Sudeley Castle & Gardens

With royal connections spanning a thousand years, Sudeley Castle has played a significant role in the turbulent and changing times of England’s past. Today Sudeley Castle remains the only private castle in England to have a queen buried within the grounds - Queen Katherine Parr, the last and surviving wife of King Henry VIII – who lived and died in the castle.
Henry himself, Anne Boleyn, Lady Jane Grey, Queen Elizabeth I and Richard III have all played a part in Sudeley’s story. King Charles I found refuge here during the Civil War, when his nephew Prince Rupert established headquarters at the Castle. Following its ‘slighting’ on Cromwell’s orders at the end of the Civil War, Sudeley lay neglected and derelict for nearly 200 years.
Then in 1837, Sudeley was rescued by the wealthy Worcester glove-makers, brothers John and William Dent, who began an ambitious restoration programme, which was continued by their nephew, John Coucher Dent, when he inherited the castle in 1855. His wife, Emma Brocklehurst, threw herself enthusiastically into Sudeley’s restoration, at the same time forging strong links with the nearby town of Winchcombe. It is the results of Emma’s dedication that are so evident in the gardens and exhibitions at Sudeley today.
Sudeley Castle & Gardens is now the home of Elizabeth, Lady Ashcombe, and her son, daughter, and their families. The family is committed to the continued preservation of the castle, its treasures and the ongoing restoration and regeneration of the gardens.
(Just in case you were wondering `Slighting` is the act of deliberately damaging a high-status building, especially a castle or fortification, which could include its contents and the surrounding area)

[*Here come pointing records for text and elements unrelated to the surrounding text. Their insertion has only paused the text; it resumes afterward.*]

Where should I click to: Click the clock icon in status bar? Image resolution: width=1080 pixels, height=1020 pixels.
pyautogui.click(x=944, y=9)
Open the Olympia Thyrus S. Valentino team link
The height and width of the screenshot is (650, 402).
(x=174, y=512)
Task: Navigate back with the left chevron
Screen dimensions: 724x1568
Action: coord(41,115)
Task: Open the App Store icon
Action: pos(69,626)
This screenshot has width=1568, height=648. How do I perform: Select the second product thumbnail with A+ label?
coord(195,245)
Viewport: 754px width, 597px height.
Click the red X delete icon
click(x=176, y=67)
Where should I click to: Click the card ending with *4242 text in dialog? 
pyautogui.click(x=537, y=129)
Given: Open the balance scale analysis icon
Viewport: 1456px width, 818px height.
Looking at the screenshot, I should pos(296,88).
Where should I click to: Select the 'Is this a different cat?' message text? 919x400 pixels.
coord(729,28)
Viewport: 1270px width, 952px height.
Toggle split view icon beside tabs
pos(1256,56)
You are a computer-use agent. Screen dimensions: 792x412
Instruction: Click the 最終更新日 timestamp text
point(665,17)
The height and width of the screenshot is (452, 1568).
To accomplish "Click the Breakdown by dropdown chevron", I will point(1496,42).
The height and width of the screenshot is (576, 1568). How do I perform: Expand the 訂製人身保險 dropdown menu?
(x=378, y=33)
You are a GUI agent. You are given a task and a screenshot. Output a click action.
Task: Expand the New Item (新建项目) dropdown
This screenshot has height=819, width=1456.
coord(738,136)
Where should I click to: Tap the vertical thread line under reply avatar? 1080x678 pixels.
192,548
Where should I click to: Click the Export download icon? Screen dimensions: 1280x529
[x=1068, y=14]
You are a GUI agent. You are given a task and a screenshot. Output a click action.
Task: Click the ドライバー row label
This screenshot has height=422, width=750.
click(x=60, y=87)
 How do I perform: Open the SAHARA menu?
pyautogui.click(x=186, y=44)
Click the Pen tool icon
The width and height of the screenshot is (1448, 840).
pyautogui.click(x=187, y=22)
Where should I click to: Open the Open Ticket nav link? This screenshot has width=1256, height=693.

Two views of the Castle today

New for 2022 was the Sculpture Safari, a display of camels, crocodiles, elephants and at least one owl, but more apparently dotted around the garden. All made from wood and extremely life-like.


These two looked a bit hungry so needed feeding. 


The Pheasantry at Sudeley houses a collection of 16 rare and endangered species of birds from around the world as part of Sudeley’s programme of breeding and conservation. Wandering around these, some of them were recognizable, but there were some I had never seen, or indeed heard of before.


Fairly common I am sure, but I loved this colourful specimen.

Then, in common with many grand houses of this era, we came to the church. This has quite a history and one very surprising story.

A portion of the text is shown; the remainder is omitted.